@Bosola:

Yes, removing pieces of it like that will increase the chances of the final attack being executed. It's using fuzzy/implicit logic to always do SOMETHING. Secondadvent's code works, but that last check is superfluous, albeit direct/explicit logic. If you change the first 60 10 to something else, then it keeps the probabilities equal. If you get rid of seven of those blocks, subtract 7 from that number (in hex, of course) and everything will then be a 1/9 chance, rather than 8 1/16 chance attacks and one 1/2 chance attack. If that's what you want then great! You could even extend this to allow for all 32 attacks an enemy can have.

You can also play around with probabilities too.

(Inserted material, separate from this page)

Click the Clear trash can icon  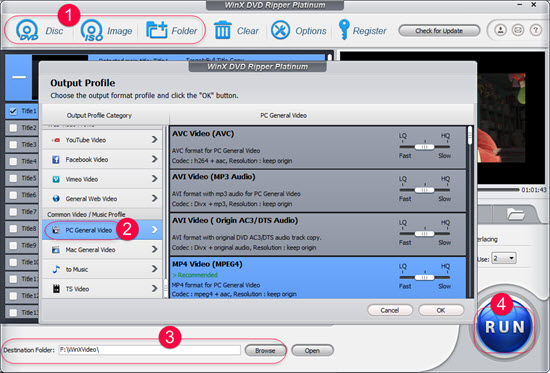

If you want three attacks to have a 1/16 chance each and four attacks to have a 1/8 chance each then one that catches the rest you can do this:

(pseudocode)

If (Random MOD 0)

{

Perform(Attackthefirst, EnemyAttack)

}

ElseIf (Random MOD 1)

{

Perform(Attackthesecond, EnemyAttack)

}

ElseIf (Random MOD 2)

{

Perform(Attackthethird, EnemyAttack)

}

ElseIf ((Random MOD 3) or (Random MOD 4))

{

Perform(Attackthefourth, EnemyAttack)

}

ElseIf ((Random MOD 5) or (Random MOD 6))

{

Perform(Attackthefifth, EnemyAttack)

}

ElseIf ((Random MOD 7) or (Random MOD

)

{

Perform(Attackthesixth, EnemyAttack)

}

ElseIf ((Random MOD 9) or (Random MOD 10))

{

Perform(Attacktheseventh, EnemyAttack)

}

Else

{

Perform(FinalAttack, EnemyAttack)

}

Pop (Random)

END SCRIPT

I leave you to figure out the exact logic, but you can achieve this with that template if you know what to delete. Keep in mind, if you change the template, you'll have to watch your jumps. This is also the same Random number each time if you use the 71 jumps instead of the 70 jumps.